Doc Savage - Mystery On Happy Bones - Part 2
Library

Part 2

THEY made a competent search of the young woman's room. What they found did not give much satisfaction. She obviously had money to spend on clothes, and had good taste.

Monk removed his old-man makeup in the bathroom at the gloomy conclusion of the fruitless search.

Ham said, "That was sure a good disguise. And you did some fine acting. I don't see how she caught on."

"I had a theatrical make-up expert put it on," Monk said sourly. "He's in the same building with Doc's offices. I think I'll go in there and pull an ear off him. Of course, she saw through the make-up!"

They went downstairs, and after some arguing, found that the young woman had registered with the name of T. Hannah, Washington, D. C. That was all.

They arranged to be called immediately if the young woman should reappear at the hotel.

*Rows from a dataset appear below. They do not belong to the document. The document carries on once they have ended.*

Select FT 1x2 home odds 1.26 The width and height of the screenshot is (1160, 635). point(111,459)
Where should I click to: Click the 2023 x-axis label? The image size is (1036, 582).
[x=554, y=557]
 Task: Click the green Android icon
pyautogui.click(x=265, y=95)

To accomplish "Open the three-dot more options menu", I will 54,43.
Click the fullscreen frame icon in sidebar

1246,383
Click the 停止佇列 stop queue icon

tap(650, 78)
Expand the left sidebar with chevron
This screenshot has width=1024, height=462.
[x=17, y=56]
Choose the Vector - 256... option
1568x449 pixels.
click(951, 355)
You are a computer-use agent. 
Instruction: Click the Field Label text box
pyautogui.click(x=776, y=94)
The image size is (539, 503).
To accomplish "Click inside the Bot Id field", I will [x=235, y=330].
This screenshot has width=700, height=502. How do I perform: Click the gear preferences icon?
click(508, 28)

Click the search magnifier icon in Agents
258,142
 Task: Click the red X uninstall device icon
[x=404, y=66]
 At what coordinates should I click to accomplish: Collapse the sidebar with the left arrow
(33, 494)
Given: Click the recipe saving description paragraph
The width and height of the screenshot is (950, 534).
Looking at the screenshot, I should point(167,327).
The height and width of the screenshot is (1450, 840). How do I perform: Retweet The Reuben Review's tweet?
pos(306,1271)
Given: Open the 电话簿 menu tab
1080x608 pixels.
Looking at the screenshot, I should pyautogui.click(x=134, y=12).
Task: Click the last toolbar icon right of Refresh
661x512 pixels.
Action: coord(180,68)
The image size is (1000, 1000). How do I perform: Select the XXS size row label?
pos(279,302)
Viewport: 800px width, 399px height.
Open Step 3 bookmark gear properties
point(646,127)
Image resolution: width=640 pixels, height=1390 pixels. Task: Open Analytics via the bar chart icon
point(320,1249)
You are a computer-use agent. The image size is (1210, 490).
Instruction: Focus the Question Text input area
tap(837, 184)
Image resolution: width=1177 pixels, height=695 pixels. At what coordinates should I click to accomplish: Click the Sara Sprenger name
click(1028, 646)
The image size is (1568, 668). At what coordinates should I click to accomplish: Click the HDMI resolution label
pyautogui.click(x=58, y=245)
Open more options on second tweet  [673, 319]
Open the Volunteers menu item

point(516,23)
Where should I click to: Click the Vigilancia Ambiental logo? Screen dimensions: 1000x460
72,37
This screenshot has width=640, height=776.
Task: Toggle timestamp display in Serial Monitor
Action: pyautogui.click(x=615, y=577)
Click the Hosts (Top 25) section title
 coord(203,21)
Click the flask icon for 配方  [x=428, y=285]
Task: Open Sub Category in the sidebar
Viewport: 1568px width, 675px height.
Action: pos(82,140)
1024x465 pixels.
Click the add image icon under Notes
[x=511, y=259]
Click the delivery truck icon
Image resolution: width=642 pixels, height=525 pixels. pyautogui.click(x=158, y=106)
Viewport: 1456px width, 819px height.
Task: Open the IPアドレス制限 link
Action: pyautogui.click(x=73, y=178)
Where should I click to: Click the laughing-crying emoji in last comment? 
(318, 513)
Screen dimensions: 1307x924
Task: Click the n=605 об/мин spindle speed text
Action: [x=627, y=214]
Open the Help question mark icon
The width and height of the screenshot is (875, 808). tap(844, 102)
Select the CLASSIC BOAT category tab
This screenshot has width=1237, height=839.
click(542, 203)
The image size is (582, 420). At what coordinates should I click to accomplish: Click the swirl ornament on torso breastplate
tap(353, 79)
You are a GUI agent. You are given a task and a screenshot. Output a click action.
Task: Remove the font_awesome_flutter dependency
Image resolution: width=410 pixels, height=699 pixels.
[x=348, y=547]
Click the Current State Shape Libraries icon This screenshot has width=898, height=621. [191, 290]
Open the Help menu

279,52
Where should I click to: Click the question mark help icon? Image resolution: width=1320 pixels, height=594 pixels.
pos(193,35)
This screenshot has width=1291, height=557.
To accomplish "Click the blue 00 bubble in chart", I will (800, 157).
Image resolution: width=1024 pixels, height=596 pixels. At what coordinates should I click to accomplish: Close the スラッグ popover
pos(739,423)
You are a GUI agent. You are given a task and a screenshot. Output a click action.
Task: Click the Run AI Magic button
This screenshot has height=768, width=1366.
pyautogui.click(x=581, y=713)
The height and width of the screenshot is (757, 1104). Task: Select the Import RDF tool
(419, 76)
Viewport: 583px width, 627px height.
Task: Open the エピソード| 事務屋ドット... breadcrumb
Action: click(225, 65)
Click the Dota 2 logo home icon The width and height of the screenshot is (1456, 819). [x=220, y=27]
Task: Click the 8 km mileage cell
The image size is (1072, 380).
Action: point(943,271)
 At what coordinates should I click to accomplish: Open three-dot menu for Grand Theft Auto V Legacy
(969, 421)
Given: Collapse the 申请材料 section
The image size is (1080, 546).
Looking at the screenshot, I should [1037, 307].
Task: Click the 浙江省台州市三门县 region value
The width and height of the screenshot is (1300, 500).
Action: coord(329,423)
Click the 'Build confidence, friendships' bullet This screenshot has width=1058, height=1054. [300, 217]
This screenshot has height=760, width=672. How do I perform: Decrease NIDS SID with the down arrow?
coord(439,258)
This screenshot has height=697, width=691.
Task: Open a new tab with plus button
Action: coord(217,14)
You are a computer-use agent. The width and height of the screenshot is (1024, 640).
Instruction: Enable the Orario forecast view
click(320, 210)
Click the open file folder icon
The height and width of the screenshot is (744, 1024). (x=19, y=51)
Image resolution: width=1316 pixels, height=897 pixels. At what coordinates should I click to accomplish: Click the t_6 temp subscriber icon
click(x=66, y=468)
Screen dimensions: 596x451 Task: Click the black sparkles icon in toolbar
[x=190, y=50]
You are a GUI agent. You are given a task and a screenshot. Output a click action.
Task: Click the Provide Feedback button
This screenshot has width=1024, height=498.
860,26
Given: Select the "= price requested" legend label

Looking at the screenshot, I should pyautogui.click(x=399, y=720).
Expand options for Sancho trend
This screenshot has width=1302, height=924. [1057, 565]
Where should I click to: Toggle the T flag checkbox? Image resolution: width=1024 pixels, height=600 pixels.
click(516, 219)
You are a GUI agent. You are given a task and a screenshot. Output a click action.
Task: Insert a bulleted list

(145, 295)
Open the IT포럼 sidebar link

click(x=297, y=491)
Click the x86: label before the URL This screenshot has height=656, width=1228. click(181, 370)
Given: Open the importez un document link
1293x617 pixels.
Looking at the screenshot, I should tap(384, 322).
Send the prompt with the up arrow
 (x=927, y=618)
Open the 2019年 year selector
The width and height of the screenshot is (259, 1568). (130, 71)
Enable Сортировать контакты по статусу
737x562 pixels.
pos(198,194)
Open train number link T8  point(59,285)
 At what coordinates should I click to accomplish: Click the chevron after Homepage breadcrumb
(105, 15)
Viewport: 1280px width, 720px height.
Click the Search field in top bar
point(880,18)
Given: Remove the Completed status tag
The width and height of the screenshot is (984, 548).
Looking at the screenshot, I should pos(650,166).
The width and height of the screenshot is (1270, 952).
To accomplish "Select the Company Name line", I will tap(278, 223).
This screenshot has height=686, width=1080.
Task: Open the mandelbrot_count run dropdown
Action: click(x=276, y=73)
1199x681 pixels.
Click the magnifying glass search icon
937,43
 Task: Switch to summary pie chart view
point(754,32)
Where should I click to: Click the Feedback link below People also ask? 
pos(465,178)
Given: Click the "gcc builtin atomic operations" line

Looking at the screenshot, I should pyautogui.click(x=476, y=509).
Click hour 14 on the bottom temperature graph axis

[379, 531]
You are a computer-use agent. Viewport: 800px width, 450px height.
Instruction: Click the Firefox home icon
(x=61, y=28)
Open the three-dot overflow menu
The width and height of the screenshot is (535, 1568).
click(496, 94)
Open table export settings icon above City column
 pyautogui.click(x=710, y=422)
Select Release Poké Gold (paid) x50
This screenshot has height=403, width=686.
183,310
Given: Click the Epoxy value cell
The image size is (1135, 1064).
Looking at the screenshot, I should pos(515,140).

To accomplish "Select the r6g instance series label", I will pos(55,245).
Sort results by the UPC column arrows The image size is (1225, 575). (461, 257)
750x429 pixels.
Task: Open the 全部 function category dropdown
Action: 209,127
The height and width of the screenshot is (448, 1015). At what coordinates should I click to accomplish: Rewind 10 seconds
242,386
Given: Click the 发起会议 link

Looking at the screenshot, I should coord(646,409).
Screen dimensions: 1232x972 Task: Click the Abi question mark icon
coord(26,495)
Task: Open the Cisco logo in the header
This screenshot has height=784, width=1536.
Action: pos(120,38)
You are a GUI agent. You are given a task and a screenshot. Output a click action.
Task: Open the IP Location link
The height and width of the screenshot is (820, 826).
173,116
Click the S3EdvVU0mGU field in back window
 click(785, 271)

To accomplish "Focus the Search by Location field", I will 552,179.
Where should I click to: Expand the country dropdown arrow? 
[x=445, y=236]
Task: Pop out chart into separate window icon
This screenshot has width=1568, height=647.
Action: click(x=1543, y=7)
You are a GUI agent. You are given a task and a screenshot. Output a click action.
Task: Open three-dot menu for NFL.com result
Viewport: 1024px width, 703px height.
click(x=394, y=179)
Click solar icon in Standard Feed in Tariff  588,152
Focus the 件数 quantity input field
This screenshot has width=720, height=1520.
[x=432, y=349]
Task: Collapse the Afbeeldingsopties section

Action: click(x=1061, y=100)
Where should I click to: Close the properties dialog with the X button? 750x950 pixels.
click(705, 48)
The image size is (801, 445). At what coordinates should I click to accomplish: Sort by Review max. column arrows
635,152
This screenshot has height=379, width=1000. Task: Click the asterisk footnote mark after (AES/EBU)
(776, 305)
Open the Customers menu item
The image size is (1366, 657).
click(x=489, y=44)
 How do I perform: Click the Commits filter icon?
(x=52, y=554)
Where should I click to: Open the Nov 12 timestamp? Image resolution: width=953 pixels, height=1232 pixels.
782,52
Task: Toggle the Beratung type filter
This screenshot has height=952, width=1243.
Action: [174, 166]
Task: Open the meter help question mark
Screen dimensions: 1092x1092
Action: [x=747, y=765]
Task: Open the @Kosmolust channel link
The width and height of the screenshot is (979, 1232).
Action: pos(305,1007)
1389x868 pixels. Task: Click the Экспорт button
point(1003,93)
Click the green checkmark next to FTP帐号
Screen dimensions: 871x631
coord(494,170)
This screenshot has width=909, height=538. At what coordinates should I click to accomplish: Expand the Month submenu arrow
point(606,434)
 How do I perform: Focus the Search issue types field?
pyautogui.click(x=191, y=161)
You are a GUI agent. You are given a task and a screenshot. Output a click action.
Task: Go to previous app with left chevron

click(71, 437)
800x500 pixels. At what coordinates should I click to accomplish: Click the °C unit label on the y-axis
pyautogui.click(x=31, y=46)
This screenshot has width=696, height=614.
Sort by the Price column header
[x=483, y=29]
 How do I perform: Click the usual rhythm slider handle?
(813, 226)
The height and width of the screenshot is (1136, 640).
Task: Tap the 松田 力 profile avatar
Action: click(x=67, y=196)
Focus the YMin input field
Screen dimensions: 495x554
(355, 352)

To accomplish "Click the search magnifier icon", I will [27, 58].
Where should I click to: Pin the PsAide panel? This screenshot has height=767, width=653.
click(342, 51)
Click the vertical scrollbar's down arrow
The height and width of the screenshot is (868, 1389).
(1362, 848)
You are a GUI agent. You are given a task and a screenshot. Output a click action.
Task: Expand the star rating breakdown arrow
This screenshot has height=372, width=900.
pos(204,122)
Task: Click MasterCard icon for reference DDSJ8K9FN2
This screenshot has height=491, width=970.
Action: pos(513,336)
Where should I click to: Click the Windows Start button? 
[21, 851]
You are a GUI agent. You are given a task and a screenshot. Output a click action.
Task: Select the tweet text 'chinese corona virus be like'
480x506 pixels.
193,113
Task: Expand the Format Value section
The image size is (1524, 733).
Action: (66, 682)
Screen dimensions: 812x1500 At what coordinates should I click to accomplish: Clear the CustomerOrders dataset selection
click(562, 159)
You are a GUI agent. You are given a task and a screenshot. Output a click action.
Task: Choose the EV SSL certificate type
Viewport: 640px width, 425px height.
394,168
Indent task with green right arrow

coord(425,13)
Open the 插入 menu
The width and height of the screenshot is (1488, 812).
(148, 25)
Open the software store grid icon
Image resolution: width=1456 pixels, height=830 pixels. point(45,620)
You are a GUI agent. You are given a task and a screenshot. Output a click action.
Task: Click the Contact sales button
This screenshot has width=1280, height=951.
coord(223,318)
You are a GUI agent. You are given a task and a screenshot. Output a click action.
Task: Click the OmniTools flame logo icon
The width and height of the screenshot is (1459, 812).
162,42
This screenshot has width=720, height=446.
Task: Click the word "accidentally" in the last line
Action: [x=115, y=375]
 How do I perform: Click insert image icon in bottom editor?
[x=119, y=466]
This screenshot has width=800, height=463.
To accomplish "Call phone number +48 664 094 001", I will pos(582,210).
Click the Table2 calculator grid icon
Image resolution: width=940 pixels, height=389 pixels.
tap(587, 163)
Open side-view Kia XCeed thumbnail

"Now," Monk said, "we get the home address of that messenger whose name she used, Neddie Wooster."

Neddie Wooster lived in the Bronx, and he was a scrawny-looking young man, obviously a 4F in the draft. He was home reading a newspaper. Fortunately, they found that he scared easily. And when he was scared, he talked very rapidly.

Ten dollars was the answer.

The ten dollars had been given Neddie Wooster by the young woman for the rental of his uniform and the privilege of using it for what she had explained was a "masquerade party." Neddie Wooster had only one uniform, so he had been forced to stay at home, which he hadn't minded until Monk and Ham turned up.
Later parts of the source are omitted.